Cabinovia e impianti, si tratta sulla concessione dei terreni

18 Maggio 2021

PIETRACAMELA. Un tavolo di confronto tra la Provincia e l’Amministrazione separata degli usi civici (Asbuc) di Pietracamela per la concessione dei terreni sui quali insistono gli impianti di Prati di...

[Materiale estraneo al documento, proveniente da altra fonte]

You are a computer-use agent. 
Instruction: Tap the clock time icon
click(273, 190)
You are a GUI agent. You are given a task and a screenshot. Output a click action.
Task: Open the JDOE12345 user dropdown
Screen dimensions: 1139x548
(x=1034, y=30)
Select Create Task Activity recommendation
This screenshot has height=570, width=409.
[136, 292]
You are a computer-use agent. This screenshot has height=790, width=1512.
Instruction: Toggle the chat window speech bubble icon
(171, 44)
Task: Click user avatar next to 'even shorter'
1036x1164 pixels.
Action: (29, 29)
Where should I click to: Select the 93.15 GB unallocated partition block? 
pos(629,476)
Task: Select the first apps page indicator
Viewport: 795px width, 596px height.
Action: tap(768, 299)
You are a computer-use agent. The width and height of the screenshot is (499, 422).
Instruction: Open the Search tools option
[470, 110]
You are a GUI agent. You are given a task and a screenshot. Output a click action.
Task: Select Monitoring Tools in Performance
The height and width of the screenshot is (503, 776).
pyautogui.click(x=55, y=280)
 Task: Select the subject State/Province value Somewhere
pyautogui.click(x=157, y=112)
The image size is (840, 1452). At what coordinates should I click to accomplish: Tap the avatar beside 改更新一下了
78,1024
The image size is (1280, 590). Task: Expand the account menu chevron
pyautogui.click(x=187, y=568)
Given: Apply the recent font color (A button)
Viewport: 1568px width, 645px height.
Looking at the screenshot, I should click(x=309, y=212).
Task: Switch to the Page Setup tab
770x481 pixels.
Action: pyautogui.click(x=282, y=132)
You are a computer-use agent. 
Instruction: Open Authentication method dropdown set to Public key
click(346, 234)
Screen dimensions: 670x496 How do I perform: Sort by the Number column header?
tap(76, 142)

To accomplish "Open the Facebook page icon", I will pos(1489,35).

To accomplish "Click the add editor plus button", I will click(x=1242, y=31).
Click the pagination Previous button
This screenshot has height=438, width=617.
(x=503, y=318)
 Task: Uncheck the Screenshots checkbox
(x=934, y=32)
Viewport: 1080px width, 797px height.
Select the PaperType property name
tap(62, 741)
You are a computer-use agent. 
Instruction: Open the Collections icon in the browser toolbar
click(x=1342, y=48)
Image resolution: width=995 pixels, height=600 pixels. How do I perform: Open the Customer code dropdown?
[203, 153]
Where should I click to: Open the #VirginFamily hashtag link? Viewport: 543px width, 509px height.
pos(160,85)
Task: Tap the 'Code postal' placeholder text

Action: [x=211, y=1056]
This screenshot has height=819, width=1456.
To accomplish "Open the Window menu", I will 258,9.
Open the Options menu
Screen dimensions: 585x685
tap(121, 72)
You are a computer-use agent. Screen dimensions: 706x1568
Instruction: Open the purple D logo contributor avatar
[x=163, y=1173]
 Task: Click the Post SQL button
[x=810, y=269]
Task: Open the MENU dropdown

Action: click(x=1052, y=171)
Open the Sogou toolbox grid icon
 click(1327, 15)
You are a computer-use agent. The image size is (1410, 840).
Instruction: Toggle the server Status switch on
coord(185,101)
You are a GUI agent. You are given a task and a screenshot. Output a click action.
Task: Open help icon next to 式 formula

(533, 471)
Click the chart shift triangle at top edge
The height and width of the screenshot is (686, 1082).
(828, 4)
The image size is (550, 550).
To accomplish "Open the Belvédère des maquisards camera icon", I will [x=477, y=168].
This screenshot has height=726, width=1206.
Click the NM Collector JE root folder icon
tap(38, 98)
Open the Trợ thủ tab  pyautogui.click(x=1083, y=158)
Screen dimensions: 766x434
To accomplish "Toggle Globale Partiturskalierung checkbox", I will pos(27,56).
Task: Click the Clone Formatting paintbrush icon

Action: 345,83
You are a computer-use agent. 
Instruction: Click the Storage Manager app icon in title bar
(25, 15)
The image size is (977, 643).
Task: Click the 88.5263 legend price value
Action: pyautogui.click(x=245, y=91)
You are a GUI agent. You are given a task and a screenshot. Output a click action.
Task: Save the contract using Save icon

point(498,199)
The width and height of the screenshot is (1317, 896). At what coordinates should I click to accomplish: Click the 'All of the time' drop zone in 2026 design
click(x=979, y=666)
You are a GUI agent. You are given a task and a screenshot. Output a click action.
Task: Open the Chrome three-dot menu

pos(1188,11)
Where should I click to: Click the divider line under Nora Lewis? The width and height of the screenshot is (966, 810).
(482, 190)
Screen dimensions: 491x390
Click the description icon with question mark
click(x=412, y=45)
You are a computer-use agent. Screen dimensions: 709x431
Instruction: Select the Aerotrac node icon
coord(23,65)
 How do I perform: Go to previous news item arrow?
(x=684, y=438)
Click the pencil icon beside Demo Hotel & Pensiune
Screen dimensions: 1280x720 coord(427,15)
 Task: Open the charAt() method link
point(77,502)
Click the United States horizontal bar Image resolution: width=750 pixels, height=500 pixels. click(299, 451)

PIETRACAMELA. Un tavolo di confronto tra la Provincia e l’Amministrazione separata degli usi civici (Asbuc) di Pietracamela per la concessione dei terreni sui quali insistono gli impianti di Prati di Tivo si è svolto ieri tra il presidente Diego Di Bonaventura, il presidente Asbuc Paride Tudisco e il sindaco di Pietracamela Michele Petraccia. Concessione necessaria per la riapertura nella stagione estiva della cabinovia della Madonnina di proprietà della Provincia, ma in concessione al gestore degli impianti Marco Finori che era stata revocata dall’Asbuc alla Gran Sasso Teramano(Gst), la società pubblico-privata in liquidazione proprietaria delle altre attrezzature, per l’insolvenza sul pagamento dei canoni. Un incontro che ha fatto seguito all'invito dell'Asbuc a stipulare una nuova convenzione con l’ente provinciale. «Ho rappresentato le ragioni giuridiche e amministrative per le quali, al momento, non può essere la Provincia a sottoscrivere la concessione dei terreni di proprietà degli usi civici sui quali sorge la cabinovia come chiede l’Asbuc», dice in una nota Di Bonaventura, «in questo momento si è avviato un processo, quello della liquidazione della Gst, che serve a garantire tutti i creditori e ci auguriamo di far ripartire gli impianti quanto prima considerato che c’è un’aggiudicazione per quanto provvisoria che diventerà effettiva solo se, i debitori e fra questi l’Asbuc, accetteranno il piano di ristrutturazione del debito che il liquidatore sta preparando nei tempi e termini di legge. La Provincia rispetto a questo processo non può che mantenersi neutrale e sono certo che l’Asbuc saprà considerare tutti gli interessi e trovare una soluzione».